[Start of Attachment]
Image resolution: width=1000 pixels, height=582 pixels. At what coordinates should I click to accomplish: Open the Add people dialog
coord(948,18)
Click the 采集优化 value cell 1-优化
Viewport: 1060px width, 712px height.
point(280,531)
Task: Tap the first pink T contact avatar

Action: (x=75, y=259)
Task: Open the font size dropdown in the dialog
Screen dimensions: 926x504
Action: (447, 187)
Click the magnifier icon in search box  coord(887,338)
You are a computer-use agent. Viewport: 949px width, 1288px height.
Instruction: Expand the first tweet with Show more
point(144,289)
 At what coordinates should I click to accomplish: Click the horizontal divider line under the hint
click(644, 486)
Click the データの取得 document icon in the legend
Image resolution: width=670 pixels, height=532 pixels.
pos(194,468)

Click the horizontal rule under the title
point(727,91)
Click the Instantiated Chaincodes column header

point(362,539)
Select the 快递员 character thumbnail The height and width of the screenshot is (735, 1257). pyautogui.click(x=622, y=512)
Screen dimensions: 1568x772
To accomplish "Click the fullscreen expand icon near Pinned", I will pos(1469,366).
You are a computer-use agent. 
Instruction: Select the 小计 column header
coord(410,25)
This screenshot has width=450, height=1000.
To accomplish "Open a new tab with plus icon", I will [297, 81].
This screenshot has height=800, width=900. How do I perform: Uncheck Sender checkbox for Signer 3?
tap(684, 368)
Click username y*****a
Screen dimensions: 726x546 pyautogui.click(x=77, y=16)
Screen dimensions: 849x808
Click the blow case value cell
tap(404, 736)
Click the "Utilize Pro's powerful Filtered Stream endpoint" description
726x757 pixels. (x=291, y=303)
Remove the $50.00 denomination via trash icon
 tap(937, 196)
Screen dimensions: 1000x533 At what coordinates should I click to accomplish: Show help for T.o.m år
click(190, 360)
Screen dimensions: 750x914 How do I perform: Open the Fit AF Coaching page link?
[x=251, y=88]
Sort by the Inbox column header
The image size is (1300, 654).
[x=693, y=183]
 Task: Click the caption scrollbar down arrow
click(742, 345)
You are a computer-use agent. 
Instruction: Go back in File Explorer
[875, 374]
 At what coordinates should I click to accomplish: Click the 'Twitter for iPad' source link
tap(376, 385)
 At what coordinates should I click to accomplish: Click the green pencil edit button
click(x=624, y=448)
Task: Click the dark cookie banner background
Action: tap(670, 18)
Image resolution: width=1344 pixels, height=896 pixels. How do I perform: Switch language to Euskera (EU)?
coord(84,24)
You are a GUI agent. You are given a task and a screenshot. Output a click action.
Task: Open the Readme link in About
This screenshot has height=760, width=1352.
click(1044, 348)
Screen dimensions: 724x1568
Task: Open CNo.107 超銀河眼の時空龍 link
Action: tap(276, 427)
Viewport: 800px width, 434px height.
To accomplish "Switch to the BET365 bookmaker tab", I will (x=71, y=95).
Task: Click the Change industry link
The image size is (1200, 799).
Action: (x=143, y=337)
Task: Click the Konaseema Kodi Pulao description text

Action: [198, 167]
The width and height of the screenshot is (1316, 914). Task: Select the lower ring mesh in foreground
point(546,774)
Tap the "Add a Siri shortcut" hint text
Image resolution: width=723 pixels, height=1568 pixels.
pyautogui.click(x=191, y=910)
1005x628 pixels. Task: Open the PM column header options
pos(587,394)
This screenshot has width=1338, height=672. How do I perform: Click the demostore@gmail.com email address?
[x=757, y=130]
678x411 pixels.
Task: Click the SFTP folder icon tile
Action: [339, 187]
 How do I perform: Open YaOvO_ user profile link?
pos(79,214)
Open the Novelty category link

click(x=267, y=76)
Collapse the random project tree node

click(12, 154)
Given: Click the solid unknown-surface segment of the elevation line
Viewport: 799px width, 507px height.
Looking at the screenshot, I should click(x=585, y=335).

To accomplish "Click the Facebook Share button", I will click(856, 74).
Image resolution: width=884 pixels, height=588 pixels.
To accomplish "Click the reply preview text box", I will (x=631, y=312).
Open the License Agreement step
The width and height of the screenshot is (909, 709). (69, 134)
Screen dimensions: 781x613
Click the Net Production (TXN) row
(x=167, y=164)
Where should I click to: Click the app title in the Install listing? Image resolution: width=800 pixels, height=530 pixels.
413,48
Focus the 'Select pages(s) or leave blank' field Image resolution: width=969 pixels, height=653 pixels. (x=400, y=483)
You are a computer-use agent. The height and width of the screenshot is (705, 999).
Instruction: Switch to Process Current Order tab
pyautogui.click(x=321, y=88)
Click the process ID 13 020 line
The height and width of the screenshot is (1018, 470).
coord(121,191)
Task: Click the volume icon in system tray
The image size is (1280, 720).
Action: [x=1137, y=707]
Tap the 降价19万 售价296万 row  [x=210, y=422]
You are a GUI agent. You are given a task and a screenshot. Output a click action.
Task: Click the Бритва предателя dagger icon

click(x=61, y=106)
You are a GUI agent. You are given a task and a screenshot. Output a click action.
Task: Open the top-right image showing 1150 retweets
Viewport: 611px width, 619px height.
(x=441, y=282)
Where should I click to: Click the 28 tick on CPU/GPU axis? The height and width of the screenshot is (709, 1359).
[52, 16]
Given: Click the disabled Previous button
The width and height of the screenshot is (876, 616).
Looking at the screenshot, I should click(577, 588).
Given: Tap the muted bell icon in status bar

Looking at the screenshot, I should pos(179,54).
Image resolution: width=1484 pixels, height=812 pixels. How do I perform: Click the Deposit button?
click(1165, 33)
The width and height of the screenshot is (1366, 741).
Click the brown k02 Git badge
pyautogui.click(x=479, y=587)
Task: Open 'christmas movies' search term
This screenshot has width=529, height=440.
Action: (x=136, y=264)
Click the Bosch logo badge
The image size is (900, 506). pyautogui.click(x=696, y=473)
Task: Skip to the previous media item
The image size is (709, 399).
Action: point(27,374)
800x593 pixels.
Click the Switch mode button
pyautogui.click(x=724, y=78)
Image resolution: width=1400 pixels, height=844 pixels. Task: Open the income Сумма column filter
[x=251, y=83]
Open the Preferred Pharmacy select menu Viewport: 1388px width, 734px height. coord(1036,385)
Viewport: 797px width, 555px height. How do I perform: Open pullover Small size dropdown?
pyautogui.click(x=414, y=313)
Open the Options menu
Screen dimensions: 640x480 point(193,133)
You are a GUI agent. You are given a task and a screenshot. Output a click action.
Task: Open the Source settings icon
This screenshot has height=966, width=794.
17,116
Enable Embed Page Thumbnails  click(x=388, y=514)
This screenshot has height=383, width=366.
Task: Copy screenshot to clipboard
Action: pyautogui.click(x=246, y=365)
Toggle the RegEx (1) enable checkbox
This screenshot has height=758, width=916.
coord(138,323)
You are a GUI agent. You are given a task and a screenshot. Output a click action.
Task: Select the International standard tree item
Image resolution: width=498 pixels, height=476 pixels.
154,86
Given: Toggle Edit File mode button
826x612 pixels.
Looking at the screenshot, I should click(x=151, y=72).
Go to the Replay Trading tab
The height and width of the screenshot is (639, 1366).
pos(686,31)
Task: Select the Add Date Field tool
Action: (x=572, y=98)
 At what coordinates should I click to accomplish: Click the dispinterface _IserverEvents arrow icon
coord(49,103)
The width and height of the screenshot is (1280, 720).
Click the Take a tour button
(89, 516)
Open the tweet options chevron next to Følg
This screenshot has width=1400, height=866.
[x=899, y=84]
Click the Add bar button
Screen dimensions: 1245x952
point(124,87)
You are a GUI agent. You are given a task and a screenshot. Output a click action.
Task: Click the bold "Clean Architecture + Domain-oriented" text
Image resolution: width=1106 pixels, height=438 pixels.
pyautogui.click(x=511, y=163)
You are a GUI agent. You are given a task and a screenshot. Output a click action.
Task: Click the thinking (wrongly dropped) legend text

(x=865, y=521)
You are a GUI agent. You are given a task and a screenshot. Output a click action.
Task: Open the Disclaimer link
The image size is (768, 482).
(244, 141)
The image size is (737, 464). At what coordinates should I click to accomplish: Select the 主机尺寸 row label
[End of Attachment]
WORK TO COMPLETE>
Pull every line containing the word "computer" out of the entries above.

RESPONSE TO THIS TASK>
You are a computer-use agent. Viewport: 949px width, 1288px height.
You are a computer-use agent. 
You are a computer-use agent. 
You are a computer-use agent. The height and width of the screenshot is (705, 999).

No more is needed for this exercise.